Debemos Saber La Verdad

En este período de transición hay un miedo colectivo que esta surgiendo en la conciencia humana, pero hay que recordar cual es el origen -por lo que estamos aquí en el planeta- y así superar ese miedo. La paralización por el miedo puede ser peligrosa, ya que los individuos temerosos pueden adoptar medidas extremas o radicales.  Si los combatimos con ira o con odio, solo verán a un enemigo, eso afianza más sus miedos y se volverán más temerosos.

Debemos tener en cuenta que más allá de nuestras intenciones individuales, hay un propósito mayor con el fin humano y como, con nuestra actitud, podemos consumarlo, todo esto lo aporta una energía mayor que puede poner fin al miedo.  Esto debe ser la nueva visión del mundo.

El miedo nos puede llevar a la autoprotección, a sostener nuestras posiciones de poder, a robarnos mutuamente la energía, independientemente de la información nueva o mejor que exista del mundo, de los seres humanos, la energía espiritual es para el crecimiento.

Por insegura que parezca la vida, debemos comprender que no estamos solos, incluso por debajo del misterio de la existencia hay un propósito y un sentido.  Debemos evolucionar hacia la unificación. Los humanos debemos progresar compartiendo y comparando el conocimiento. La energía espiritual crea una nueva ética de interacción.

La arquitectura de la energía espiritual nos propone que los humanos debemos trascender del hábito de luchar y conquistar a otros y, a su vez, nos motiva para poner en práctica un sistema nuevo de intercambio y comparación de ideas, un sistema que proteja el derecho soberano de todo individuo a tener su propia opinión, sin tener miedo de la fuerza física. Una nueva cultura basada en el amor y la espiritualidad.

Debe haber un arrepentimiento de naturaleza profunda, uno que provocará un cambio psicológico interno, basado en las anulaciones de las adicciones del yo, con esta posición el ser humano podrá abandonarse al sentido trascendente del ser, el que asegura los verdaderos frutos de la vida espiritual.

Debemos trabajar por promover una conciencia de origen nacional basada en costumbres comunes,  vinculada de manera más estrecha con áreas de tierra común.

La civilización evoluciona y dentro de este proceso cada nación -formada por un pueblo plenamente unificado en términos de propósitos comunes y voluntad- que si luche por alcanzar su máximo potencial puede obtener grandes niveles de energía y eficacia.

Debemos tener un país con libertad, con independencia y justicia para todos los ciudadanos.

Debemos adoptar un punto de vista más espiritual, caracterizado por la honestidad y el amor hacia los demás.

Debemos aprender a intervenir de manera espiritual, lo que significa llevar todo proceso a la conciencia.

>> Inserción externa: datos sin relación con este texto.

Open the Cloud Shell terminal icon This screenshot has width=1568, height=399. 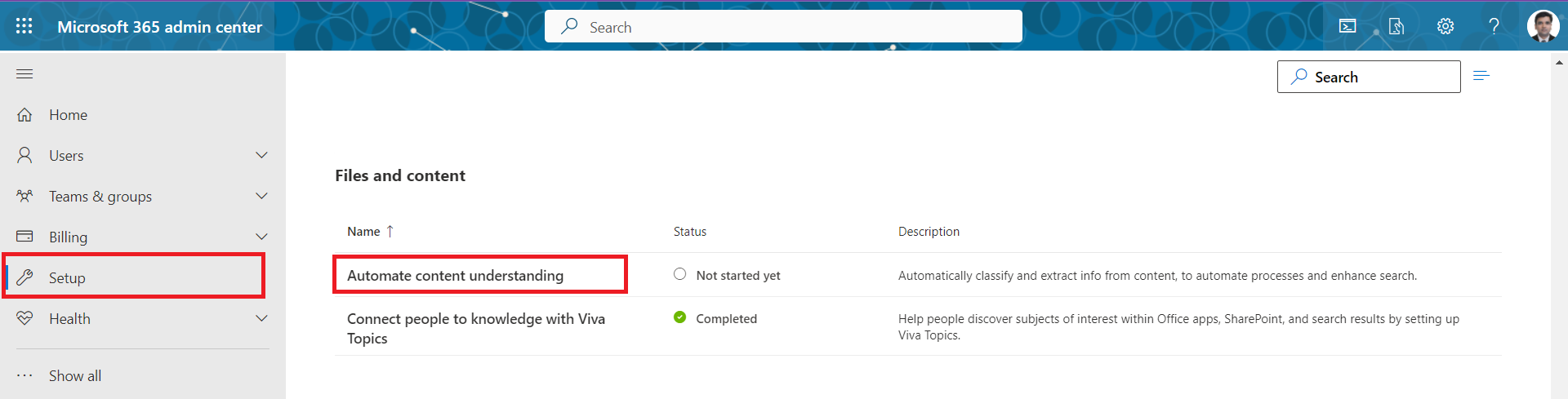(1348, 26)
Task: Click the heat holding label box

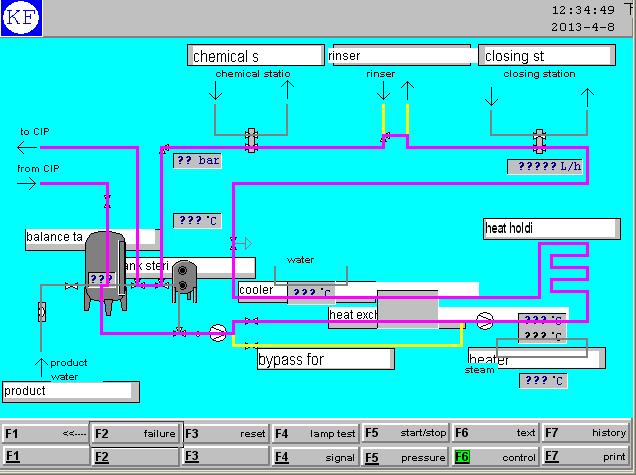Action: point(551,228)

Fe es la fuerza energética que proviene de la esperanza  humana.

Un grupo superara -con mayor facilidad- las luchas del poder y puede encontrar con su creatividad soluciones posibles para el bien común, pero todos los humanos que participamos debemos hacerlo de manera consciente, encontrando una expresión personal en cada rostro

La mejor relación no es aquella que une seres humanos perfectos, es aquella donde cada uno acepta los defectos del otro y consigue el perdón de los suyos.